■ **PROBLEM TO SOLVE**: Rewrite the records from the line with "You are a GUI" up to and including the line with "coord(273,660)", swapping "screenshot" for "page" and leaving everything else as it is.

■ **RECORDS SHOWN**:
• • •
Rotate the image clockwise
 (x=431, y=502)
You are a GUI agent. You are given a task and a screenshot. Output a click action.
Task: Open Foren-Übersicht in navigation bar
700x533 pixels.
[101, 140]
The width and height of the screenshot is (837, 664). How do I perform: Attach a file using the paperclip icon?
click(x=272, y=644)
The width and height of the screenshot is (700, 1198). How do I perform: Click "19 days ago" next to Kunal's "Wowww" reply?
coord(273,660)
• • •
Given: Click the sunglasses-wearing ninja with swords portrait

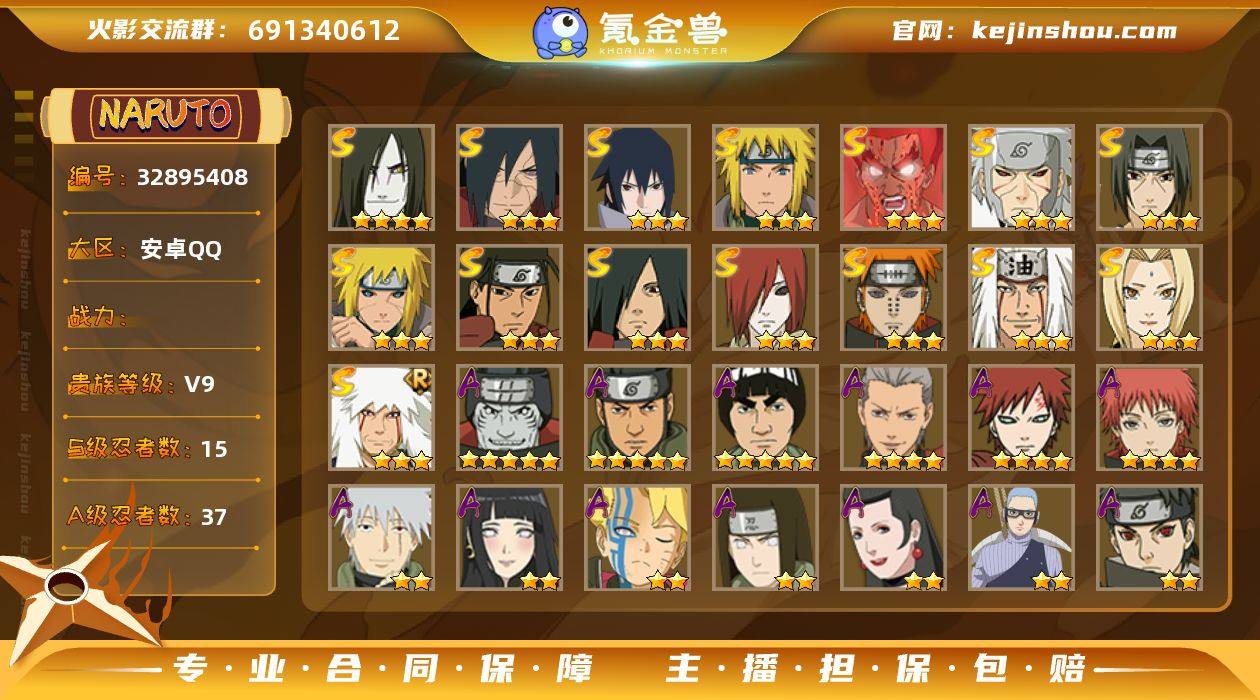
• • •
■ **FINISHED ANSWER**:
You are a GUI agent. You are given a task and a page. Output a click action.
Task: Open Foren-Übersicht in navigation bar
700x533 pixels.
[101, 140]
The width and height of the page is (837, 664). How do I perform: Attach a file using the paperclip icon?
click(x=272, y=644)
The width and height of the page is (700, 1198). How do I perform: Click "19 days ago" next to Kunal's "Wowww" reply?
coord(273,660)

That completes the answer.